Tuesday, April 04, 2006

Art for the crafter

It's funny how relatively easy it is to get uptown and downtown in Manhattan and how comparatively difficult it is to get across town. Yes, there's the L train. But aside from being jam packed on its way in from Brooklyn, the L line also ends at 8th Avenue, which is a long way from the Hudson River and the art galleries in Chelsea. And forget the crosstown busses; you couldn't pick a more painful, insanely slow way to cross the island.



For that reason, I'm exceptionally grateful to the Phatory, Kerrigan Campbell, PS122, and Giant Robot for putting their galleries in the East Village. Were it not for these galleries, I wouldn't see art nearly as often as I do. Bebe and I often stop into Giant Robot on our daily walks, and almost every weekend finds the family on a jaunt to the Phatory en route to the dog run at Tompkins Square Park. There's nothing like proximity to encourage the regular enjoyment of art.
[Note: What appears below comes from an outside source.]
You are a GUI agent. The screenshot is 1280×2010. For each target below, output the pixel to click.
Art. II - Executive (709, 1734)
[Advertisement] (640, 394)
I've already been twice to visit Caroline Hwang's show, Wounded but not Broken, at Giant Robot. But it's not just the proximity that's drawn me to the show; the work is intriguing on many levels. Hwang work with layers of fabric, paint, and embroidery to build fascinating little pieces of narrative illustration. She explores the pain and melancholy of relationships through motifs of the mythical native American huntress, her teepee, arrows, and some awfully cute little bears in the forest.

Hwang's working process itself is intriguing; she seems to return to each piece many times during the process of making it. She stitches fabric in a sort of patchwork style, paints on fabric, adds applique, paints again, embroiders on top of paint, and revisits each medium many times so that each piece becomes a complex of interrelated layers. The work is intriguing from a technical standpoint, especially as a crafter viewing her creative process, but also from an artistic level.
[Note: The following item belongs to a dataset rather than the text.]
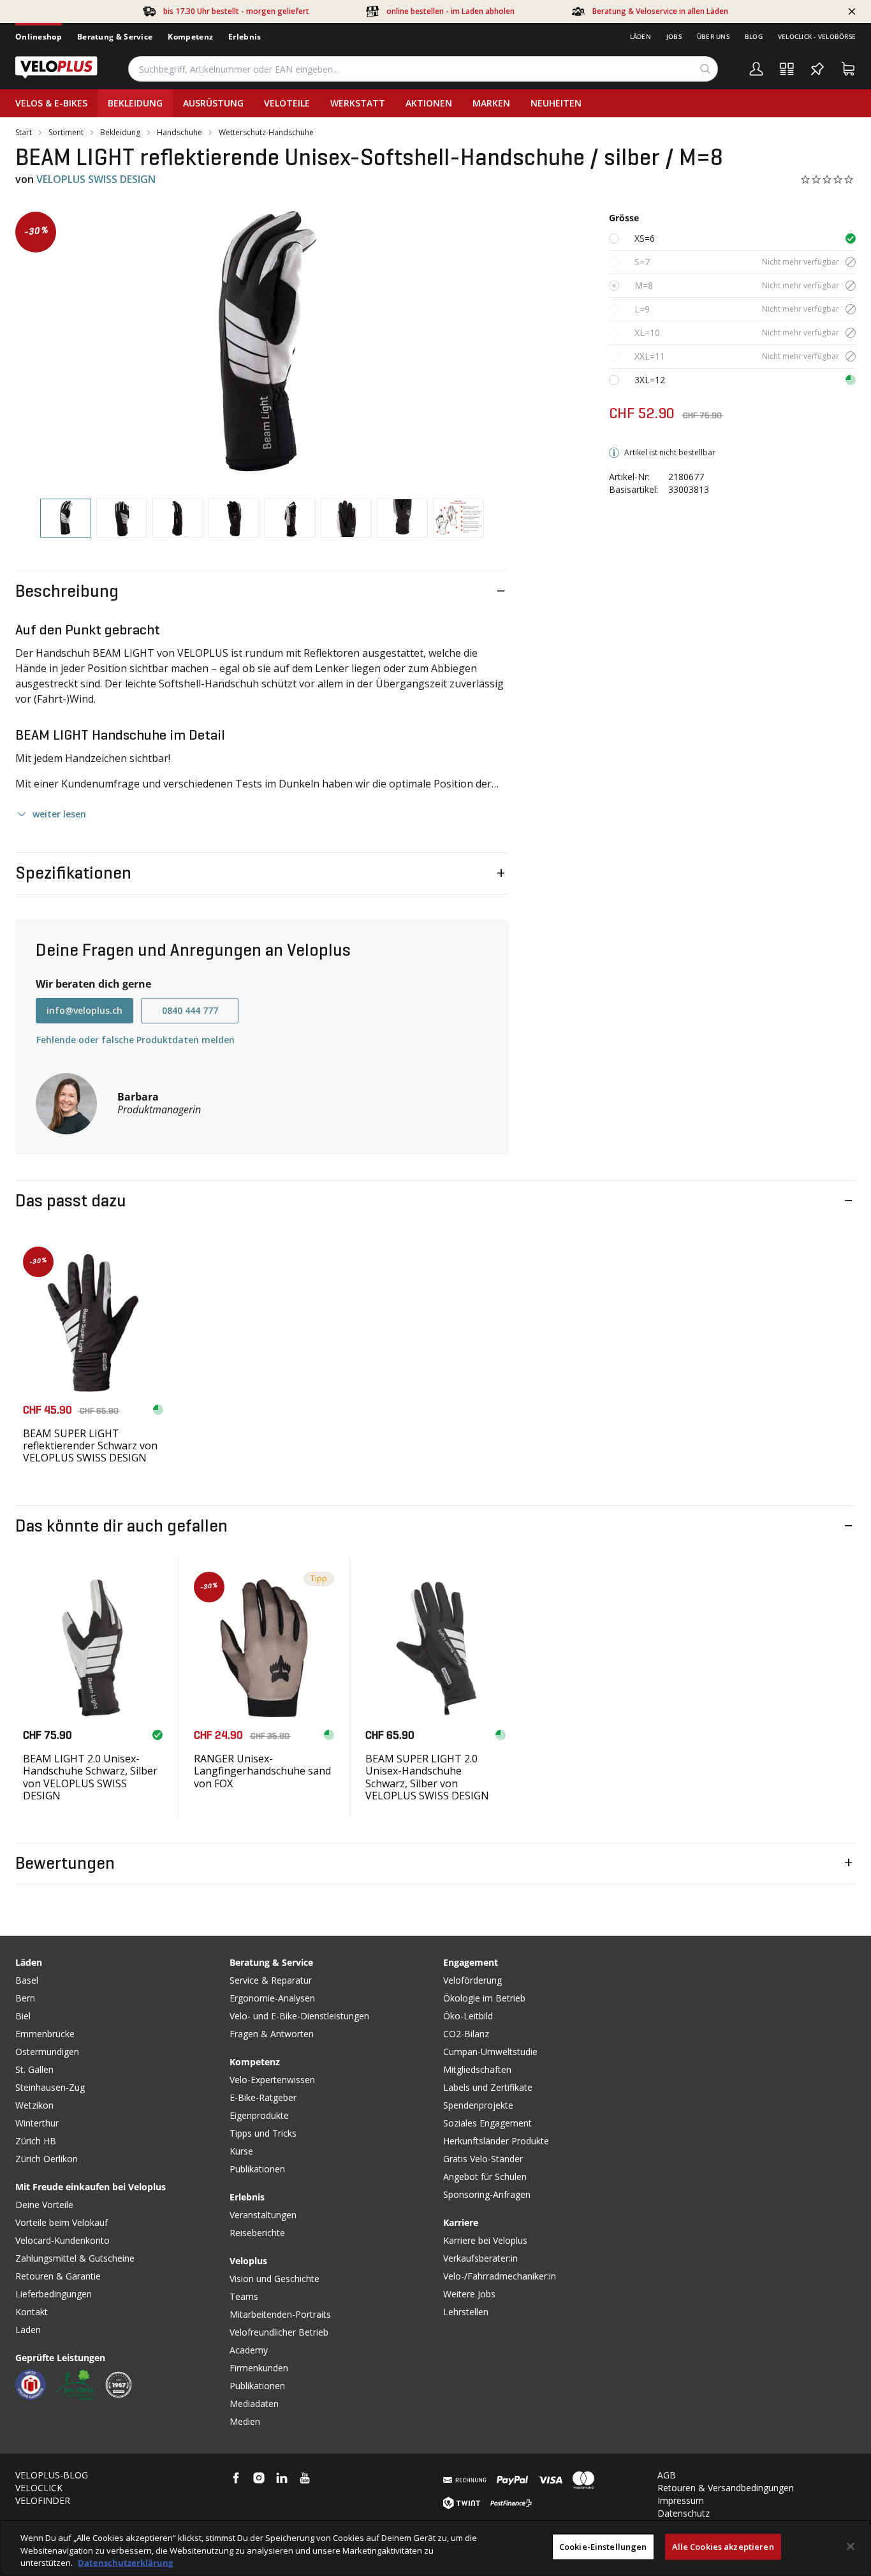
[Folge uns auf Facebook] (236, 2478)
In addition to these hanging pieces, Hwang is showing a couple of three-dimensional pieces that enhance her show; in the middle of the gallery she's built a small teepee with a fabric bear inside. Arrows pierce the walls of the gallery above the teepee as though the huntress had stalked the bear and left her victim in the gallery. The window of the gallery showcases another small forest and wildlife vignette.

You can see images of the entire show here. Or course photographs can't do justice to her work, but if you can't see the show in person you can at least get a feel for Hwang's work.

1 comment:

  1. Anonymous11:03 AM

    Thanks for sharing this. Now I am a fan of her work too!